Set task
List every source the passage on cyber warfare and security cites, giving each author's name with the year shown.

Supplied passage
* BEGIN *
Commercial and Government Targets

The Internet, while some would say is really still in the early stages of use, it is evident that over the last two decades over 30 countries have incorporated cyber warfare tactics into military and intelligence operations (Knapp & Boulton, 2006).  For the United States, there have been indications that China has been targeting both military and commercial systems.  Early in 2010, Google released a statement that they were victim of a breach in security by China and as the result; Google suffered theft of intellectual property (Lee, 2010).  Similarly William Mathews (2008) references a Security Review Commission report that stated “China is targeting U.S. government and commercial computers for espionage, and has developed cyber espionage capabilities so advanced that the U.S. may be unable to counteract or even detect the efforts.”  To further outline the where cyber warfare tactics are employed an in-depth study of remote access tools (RAT) perform by McAfee generated a number of interesting points (Alperovitch, 2011).  First, while there were vast amounts of data, the report outlined 71 attacks across a number of governments, technologies, and private sectors.  Not surprisingly, the U.S. has been victimized 10 to 40 times more than any other country.  At this point, the scale of cyber warfare starts to dictates that government bodies and private industry focus much more on security, no matter at what cost.  If cyber security fails to be addressed in a much more aggressive manner, then the alternative is unthinkable.

The Measure of Protection

Now that the groundwork surrounding cyber warfare is defined, as it is essential to understand the risk and it is also equally as important to raise awareness and implement a strong and comprehensive cyber security infrastructure.  There are wide variations of approaches in defining an achievable cyber security program that will place the tools and responsibility directly in the hands of every individual.  The challenges at times may seem insurmountable but persistence and attention to detail will always pay off in the end.  In order to address security there are two fundamental components which are the systems and the personnel.

Personnel Background Checks

The single common thread to any organization are people who make up the business and this is true for both private industry and the government.  In today’s modern age of computers, background checks of personnel becomes tremendously important.  The challenge with this process, while used at a number of governments agencies, is that the process is not typically used in the private sector and the reason may very well come down to cost and time.  At the state and federal level, one would think that everyone would undergo a background check however this is not always the case.  For example, mayors and governors generally do not hold a security clearance and are restricted to intelligence information (Kaiser, 2003).  In the modern brave new world of information technology, local, and foreign threats it is now imperative that any personnel that potentially require access to sensitive informative undergo a proper and complete security check.  Consider for a moment electric companies and what may occur should an individual who desires to bring down a power grid.  While this example may be unlikely, the reality is an organization and the public rely upon the individual performing a particular job.  The upfront cost would always justify security and ensure proper screening of personnel.
* END *
Dataset content
* BEGIN *
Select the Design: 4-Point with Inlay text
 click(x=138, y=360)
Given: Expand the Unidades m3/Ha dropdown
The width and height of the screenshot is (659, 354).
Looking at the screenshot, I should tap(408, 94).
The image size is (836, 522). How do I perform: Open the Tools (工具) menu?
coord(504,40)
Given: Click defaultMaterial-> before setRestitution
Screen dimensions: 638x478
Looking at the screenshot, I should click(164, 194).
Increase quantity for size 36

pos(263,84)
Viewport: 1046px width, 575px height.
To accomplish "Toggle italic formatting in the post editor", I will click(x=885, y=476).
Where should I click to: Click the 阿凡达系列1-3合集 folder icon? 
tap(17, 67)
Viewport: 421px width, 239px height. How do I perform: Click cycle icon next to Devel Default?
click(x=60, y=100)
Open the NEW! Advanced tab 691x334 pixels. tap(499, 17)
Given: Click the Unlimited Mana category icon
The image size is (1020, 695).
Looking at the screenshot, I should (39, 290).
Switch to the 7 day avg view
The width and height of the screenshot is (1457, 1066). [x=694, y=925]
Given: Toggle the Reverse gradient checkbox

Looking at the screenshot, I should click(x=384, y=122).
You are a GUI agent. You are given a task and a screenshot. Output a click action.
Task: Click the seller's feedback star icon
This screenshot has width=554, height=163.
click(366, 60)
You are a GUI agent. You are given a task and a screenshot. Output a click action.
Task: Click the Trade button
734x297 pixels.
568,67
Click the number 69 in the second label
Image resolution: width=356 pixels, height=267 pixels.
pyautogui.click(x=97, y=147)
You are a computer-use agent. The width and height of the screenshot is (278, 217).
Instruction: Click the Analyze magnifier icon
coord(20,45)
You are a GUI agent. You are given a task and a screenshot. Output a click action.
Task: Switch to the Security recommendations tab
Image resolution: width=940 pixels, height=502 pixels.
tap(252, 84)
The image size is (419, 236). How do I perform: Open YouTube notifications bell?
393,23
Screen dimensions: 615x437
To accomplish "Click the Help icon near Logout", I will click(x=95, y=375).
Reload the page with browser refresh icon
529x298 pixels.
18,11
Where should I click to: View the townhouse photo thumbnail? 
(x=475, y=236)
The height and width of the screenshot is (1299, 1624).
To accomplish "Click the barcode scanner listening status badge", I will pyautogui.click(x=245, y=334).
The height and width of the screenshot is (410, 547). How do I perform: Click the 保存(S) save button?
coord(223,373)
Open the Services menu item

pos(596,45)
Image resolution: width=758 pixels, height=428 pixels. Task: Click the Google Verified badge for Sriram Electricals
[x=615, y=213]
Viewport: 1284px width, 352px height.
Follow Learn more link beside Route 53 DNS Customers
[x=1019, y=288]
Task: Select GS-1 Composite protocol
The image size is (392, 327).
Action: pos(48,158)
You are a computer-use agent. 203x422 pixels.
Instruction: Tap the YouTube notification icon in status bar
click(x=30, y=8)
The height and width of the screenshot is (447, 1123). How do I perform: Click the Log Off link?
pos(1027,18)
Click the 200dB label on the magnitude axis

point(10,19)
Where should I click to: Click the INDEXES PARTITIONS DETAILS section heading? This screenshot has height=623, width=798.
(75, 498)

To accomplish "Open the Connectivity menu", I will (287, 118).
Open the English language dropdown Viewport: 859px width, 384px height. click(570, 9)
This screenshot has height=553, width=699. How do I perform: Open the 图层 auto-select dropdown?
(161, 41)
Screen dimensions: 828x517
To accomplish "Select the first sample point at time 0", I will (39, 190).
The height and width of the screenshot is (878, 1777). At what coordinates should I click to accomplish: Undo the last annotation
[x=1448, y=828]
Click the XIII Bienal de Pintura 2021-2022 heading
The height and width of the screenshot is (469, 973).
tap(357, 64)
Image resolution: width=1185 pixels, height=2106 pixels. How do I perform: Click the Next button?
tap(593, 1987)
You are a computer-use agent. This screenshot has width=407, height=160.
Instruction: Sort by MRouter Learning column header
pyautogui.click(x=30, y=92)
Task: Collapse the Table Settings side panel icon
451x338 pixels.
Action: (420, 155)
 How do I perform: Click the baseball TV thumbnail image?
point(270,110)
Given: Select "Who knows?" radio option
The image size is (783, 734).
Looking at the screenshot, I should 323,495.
* END *
Reply to the task
- Knapp & Boulton, 2006
- Lee, 2010
- William Mathews, 2008
- Alperovitch, 2011
- Kaiser, 2003